Group-Based Cloud Computing for STEM Education Project
This project will advance efforts of the Innovative Technology Experiences for Students and Teachers (ITEST) program to better understand and promote practices that increase students' motivations and capacities to pursue careers in fields of science, technology, engineering, or mathematics (STEM) by designing, developing, implementing, and studying a socio-technological system for group-centered STEM teaching and learning consistent with a nationally recognized pre-service program. The project will use results from more than 30 years of research to demonstrate how network supported, group-based learning grounded in principles of Generative Design can improve learning for all learners, across racial/ethnic backgrounds. The project will also offer detailed analyses of activity designs and implementation strategies that will help pre-service teachers to develop more fully participatory and socially-supported approaches to classroom learning, using authentic STEM practices in group-centered learning environments. This work will be particularly important to advancing knowledge in the field for pre-service teacher preparation, since few pre-service programs use this approach in preparing teachers for today's classrooms. Through a focus on the initial implementation of twelve model activities taught by pre-service teachers in K-12 classrooms nationwide, this study will also provide concrete and quantitative evidence that group-based learning is both appealing to early-career and induction-years teachers, and that it is feasible to implement in real classrooms.
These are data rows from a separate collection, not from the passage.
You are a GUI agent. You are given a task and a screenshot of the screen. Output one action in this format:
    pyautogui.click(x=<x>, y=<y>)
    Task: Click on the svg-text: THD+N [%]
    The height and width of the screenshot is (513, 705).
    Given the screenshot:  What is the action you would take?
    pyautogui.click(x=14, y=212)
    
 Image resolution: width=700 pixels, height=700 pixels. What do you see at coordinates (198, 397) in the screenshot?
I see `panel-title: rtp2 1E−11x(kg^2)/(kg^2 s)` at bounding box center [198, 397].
The project takes a design-based research approach to creating and studying technologies and materials that support generative teaching and learning in STEM. Sites associated with a nationally recognized and expanding approach to STEM teacher preparation and certification will serve as incubators and testbeds for the project?s innovation and development efforts. Computational thinking, including agent-based modeling, and simulation across STEM domains as well as geo-spatial reasoning about personally meaningful learner-collected data will provides an important scientific foundation for the project. This will be achieved by developing a highly-interactive and group-optimized, browser- and cloud-based, device-independent and open-source architecture and by integrating and extending leading computational tools including the NSF-funded NetLogo Web agent-based modeling language and environment. The project will also achieve this outcome by publishing its technology-mediated activities and materials in the public domain and by capturing extensive qualitative and quantitative data on the intensity and nature of use of these technologies and materials. Collectively, the project will foster the growth of educational infrastructures to enable the dissemination and effective adoption of generative teaching and learning in STEM.